Binary-object spectral-synthesis in 3D (BOSS-3D)

Modelling H_α emission in the enigmatic multiple system LB-1

¹ Institute of Astronomy, KU Leuven, Celestijnenlaan 200D, 3001 Leuven, Belgium
e-mail: levin.hennicker@kuleuven.be
² National Solar Observatory, 22 Ohi’a Ku Street, Makawao, HI 96768, USA
³ Anton Pannekoek Institute for Astronomy, University of Amsterdam, Postbus 94249, 1090 GE Amsterdam, The Netherlands
⁴ European Southern Observatory, Karl-Schwarzschild-Strasse 2, 85748 Garching bei München, Germany
⁵ European Southern Observatory, Alonso de Cordova 3107, Vitacura, Casilla, 19001 Santiago de Chile, Chile
⁶ Institut de Planétologie et d’Astrophysique de Grenoble, 414 Rue de la Piscine, 38400 Saint-Martin-d’Hères, France

Received: 20 July 2021
Accepted: 23 November 2021

Abstract

Context. To quantitatively decode the information stored within an observed spectrum, detailed modelling of the physical state and accurate radiative transfer solution schemes are required. The accuracy of the model is then typically evaluated by comparing the calculated and observed spectra. In the analysis of stellar spectra, the numerical model often needs to account for binary companions and 3D structures in the stellar envelopes. The enigmatic binary (or multiple) system LB-1 constitutes a perfect example of such a complex multi-D problem. Thus far, the LB-1 system has been indirectly investigated by 1D stellar-atmosphere codes and by spectral disentangling techniques, yielding differing conclusions about the nature of the system (e.g., a B-star and black-hole binary with an accretion disc around the black hole or a stripped-star and Be-star binary system have been proposed).

Aims. To improve our understanding of the LB-1 system, we directly modelled the phase-dependent H_α line profiles of this system. To this end, we developed and present a multi-purpose binary-object spectral-synthesis code in 3D (BOSS-3D).

Methods. BOSS-3D calculates synthetic line profiles for a given state of the circumstellar material. The standard pz-geometry commonly used for single stars is extended by defining individual coordinate systems for each involved object and by accounting for the appropriate coordinate transformations. The code is then applied to the LB-1 system, considering two main hypotheses, a binary containing a stripped star and Be star, or a B star and a black hole with a disc.

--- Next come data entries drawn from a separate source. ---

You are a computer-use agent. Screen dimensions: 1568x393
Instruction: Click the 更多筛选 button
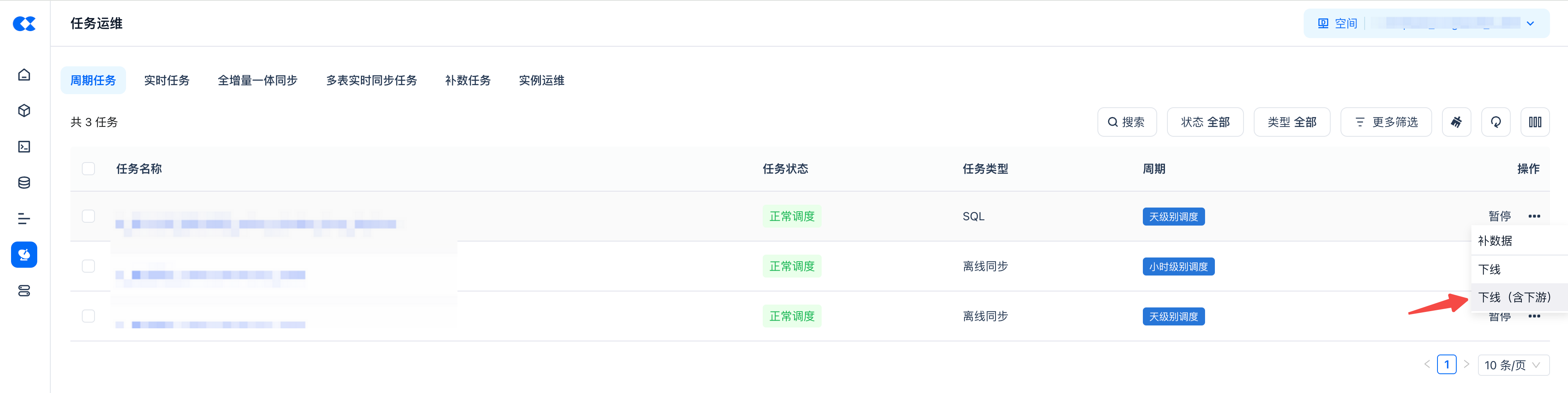coord(1386,122)
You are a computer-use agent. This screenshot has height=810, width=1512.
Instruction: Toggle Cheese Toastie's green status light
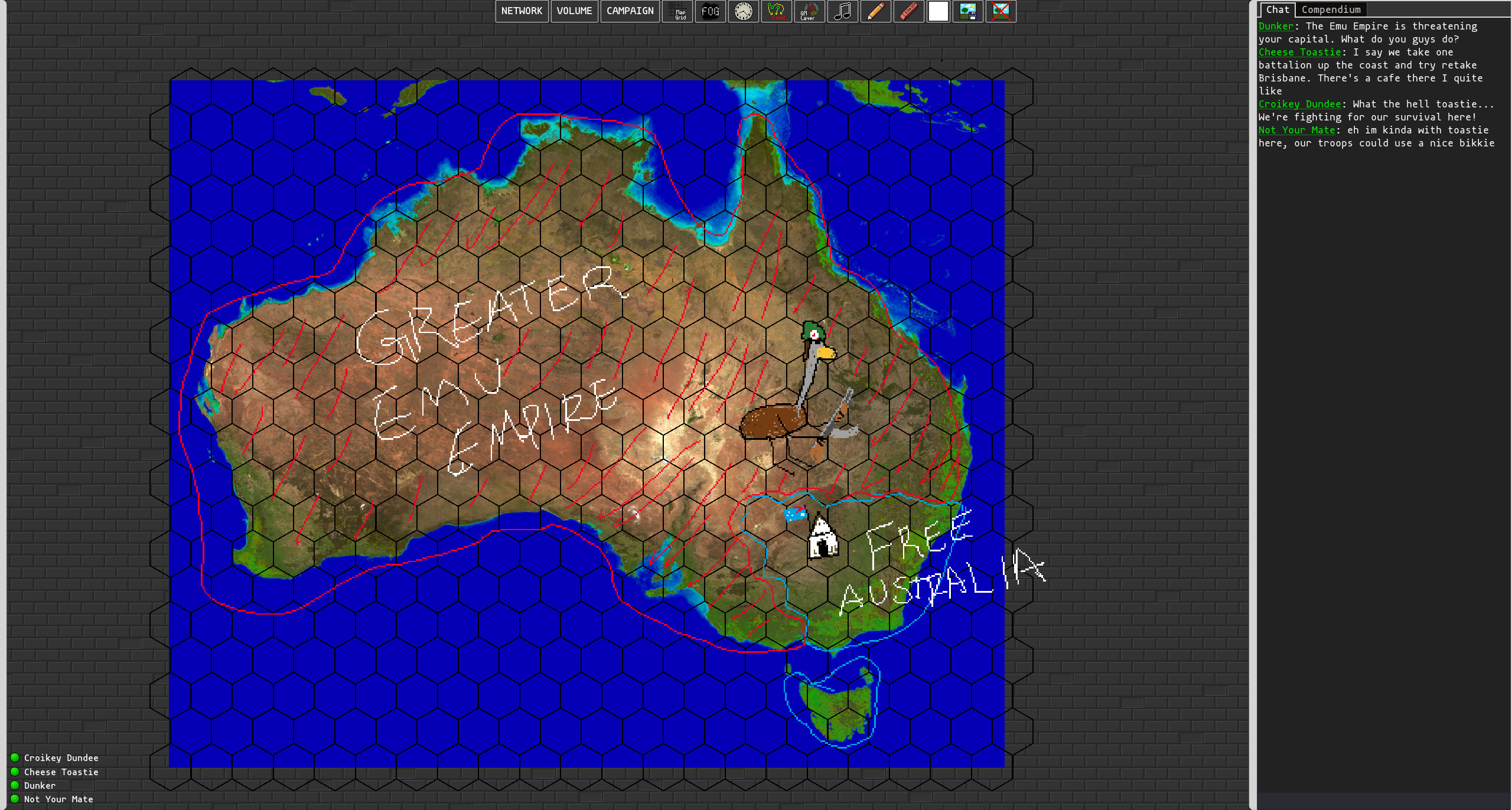16,771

Results. Comparing these two scenarios, neither model can reproduce the detailed phase-dependent shape of the H_α line profiles. A satisfactory match with the observations, however, is obtained by invoking a disc around the primary object in addition to the Be-star disc or the black-hole accretion disc.

Conclusions. The developed code can be used to model synthetic line profiles for a wide variety of binary systems, ranging from transit spectra of planetary atmospheres, to post-asymptotic giant branch binaries including circumstellar and circumbinary discs and massive-star binaries with stellar winds and disc systems. For the LB-1 system, our modelling provides strong evidence that each object in the system contains a disc-like structure.